Bonanni della CISL, sempre pronto nel recente passato a non contrariare ma a compiacere l'ex ministro Sacconi, non poteva venir meno alla sua devota tendenza a smarcarsi dalla CGIL e sfasciare l'unità sindacale, ma finalmente il presidente del Senato ha deciso di portare in aula, nella settimana prima di Pasqua, una mozione sull'art.18, che impegna il governo a non toccare un pilastro nella tutela dei lavoratori e anzi a favorire quanto più possibile l'estensione dell'applicazione delle garanzie anche alle categorie che attualmente non ne usufruiscono. Se ne sarebbe dovuto discutere prima, ma e' importante aver riaffermato la centralità del Parlamento nell'affrontare temi di tale importanza". In quella sede vedremo chi davvero ha a cuore la difesa dei diritti dei lavoratori e chi invece è disposto a fare da complice per smantellarli. L'art.18 non e' un freno ne' alla crescita ne' agli investimenti esteri.

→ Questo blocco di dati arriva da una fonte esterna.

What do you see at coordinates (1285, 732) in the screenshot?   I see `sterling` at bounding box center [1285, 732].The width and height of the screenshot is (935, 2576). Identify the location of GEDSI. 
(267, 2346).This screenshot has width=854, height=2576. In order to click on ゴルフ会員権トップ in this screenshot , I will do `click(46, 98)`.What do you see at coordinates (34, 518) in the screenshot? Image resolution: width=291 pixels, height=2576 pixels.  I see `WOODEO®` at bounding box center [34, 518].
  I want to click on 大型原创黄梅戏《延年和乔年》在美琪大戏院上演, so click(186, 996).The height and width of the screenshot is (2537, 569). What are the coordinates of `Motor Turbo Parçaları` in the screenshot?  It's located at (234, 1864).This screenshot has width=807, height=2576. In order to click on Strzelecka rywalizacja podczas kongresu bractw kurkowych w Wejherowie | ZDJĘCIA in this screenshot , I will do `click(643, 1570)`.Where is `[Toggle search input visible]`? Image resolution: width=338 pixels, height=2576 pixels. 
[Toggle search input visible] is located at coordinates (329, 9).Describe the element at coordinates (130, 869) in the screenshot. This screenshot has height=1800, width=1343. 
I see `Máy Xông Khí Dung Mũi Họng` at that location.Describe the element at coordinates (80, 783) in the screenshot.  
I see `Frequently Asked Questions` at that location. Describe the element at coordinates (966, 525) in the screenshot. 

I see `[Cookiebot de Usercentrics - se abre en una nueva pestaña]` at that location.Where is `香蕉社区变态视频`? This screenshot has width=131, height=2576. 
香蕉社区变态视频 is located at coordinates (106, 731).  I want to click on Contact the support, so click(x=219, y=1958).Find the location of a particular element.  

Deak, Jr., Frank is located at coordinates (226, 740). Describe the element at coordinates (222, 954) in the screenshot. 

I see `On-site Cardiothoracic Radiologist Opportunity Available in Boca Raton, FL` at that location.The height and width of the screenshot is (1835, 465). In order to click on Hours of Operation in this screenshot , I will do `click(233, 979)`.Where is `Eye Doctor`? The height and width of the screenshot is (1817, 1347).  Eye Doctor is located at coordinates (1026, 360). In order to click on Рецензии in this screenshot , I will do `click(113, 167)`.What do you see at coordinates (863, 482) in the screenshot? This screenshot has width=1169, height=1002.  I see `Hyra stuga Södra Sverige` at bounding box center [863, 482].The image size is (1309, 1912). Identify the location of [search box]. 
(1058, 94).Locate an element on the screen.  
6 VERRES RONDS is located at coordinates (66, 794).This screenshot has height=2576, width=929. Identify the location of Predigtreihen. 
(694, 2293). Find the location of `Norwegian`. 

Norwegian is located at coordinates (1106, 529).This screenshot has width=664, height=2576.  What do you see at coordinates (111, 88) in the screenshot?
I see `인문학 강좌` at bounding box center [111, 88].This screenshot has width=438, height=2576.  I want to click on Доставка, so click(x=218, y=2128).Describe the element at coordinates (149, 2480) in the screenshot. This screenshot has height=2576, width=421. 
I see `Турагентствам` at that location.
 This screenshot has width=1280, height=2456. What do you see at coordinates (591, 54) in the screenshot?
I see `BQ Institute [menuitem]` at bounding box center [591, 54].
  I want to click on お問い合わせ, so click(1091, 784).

Così com'è formulato oggi l'art. 18, riguarda casi singoli. Stabilire con l'ultimo comma del nuovo articolo, che si può licenziare per problemi economici dell'impresa, vuol dire aprire la strada alla totale discrezionalità e arbitrio di questa ed è un'offesa al buon senso e alla ragione; sono ben altre le cause della paralisi economica del Paese. "Senza l'art.18 non aumenterà la crescita, ma solo la disoccupazione, in particolare quella dei lavoratori cinquantenni"; stupisce che il premier giustifichi la decisione di scardinare l'articolo 18 con la necessità di far cadere un impedimento "vero o presunto" agli investimenti esteri in Italia. Dovrebbe ricordarsi invece che una delle cause è la mancanza di certezza dei risultati dell'azienda perché con l'abolizione del reato in falso in bilancio, non c'è alcuna garanzia della bontà delle poste di bilancio. Un tema così importante finora non è stato preso in considerazione, ma in cambio si comprime un diritto, in nome di una "presunzione". Se c'è anche solo un ragionevole dubbio che per le imprese straniere l'articolo 18 sia "un alibi" per non investire, allora le si convince con la forza dei numeri e i numeri, oggi, dicono che su 160 mila cause di lavoro pendenti solo 300/500 sono attivate ai sensi di quella norma, che dunque è un falso problema. Gli attori direttamente interessati ripetono come l'art.18 sia un falso problema, dalla stessa Confindustria agli investitori stranieri, alcuni dei quali intervistati hanno dichiarato candidamente che non sanno neanche cos'è quest'articolo. Lo sviluppo e i nuovi posti di lavoro si creano con gli investimenti e la ricerca e non con i licenziamenti individuali; la nuova frontiera sarà "l'economia della conoscenza". I lavoratori sono una delle risorse dell'azienda su cui investire e i pochi casi di licenziamento e reintegrazione legati all'art.18, si risolvono accelerando i tempi della giustizia, magari con corsie preferenziali, riservate a questi casi. Allora perché ostinarsi tanto e perché esasperare gli animi dei lavoratori che hanno già ingoiato il rospo della nuova legge sulle pensioni?